VisitLanarkshire develops accessible tourism guides

VisitLanarkshire is working with access information provider, DisabledGo, to provide detailed accessibility guides for the region’s attractions and accommodation providers.

The tourist board currently offers accessibility information for 62% of Lanarkshire’s attractions and aims to reach 100% by 2020.

There is a growing need for accessibility information because of the increasingly elderly population, along with one million people in Scotland who define themselves as disabled, according to VisitLanarkshire.

VisitScotland says 136 million trips each year are made in Scotland where a member of the party has an impairment or disability. The national tourist board estimates that accessible tourism in Scotland contributes £1.3 billion to the Scottish economy annually.

Accessibility guides in Lanarkshire cater for a range of travellers, from older people with limited mobility to parents with young children and those with a permanent physical disability or a temporary injury, such as a broken leg.

Each guide provides comprehensive information and photographs of the attractions, showing the journey through each venue.

Access guides for train stations and several shops in the area are also available, and attraction staff are encouraged to take VisitScotland training courses to improve the service offered to visitors.

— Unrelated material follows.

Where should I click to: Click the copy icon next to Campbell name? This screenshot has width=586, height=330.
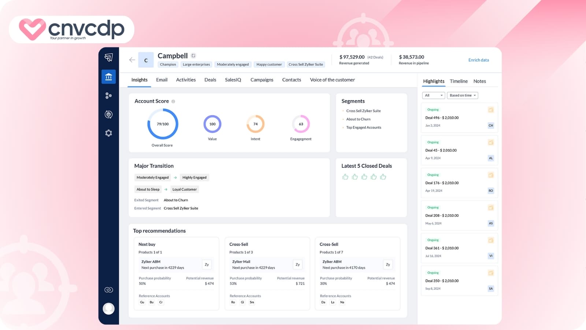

Mark Calpin, chair of the Lanarkshire Area Tourism Partnership, said: “The accessibility project allows our attractions and accommodation providers in Lanarkshire to respond to visitors with confidence and enables us to offer high quality information for guests ahead of a visit.

“I would encourage as many venues and attractions to get involved to further open up our fantastic attractions to as many people as possible.”

Anna Nelson, executive director at DisabledGo, added: “Too often disabled people and their families face a lack of information about the access and service they can expect.

“Too often the £249 billion spending power of disabled people is ignored and our hope is that this project will highlight how an area can ensure it is inclusively promoting all it has to offer.”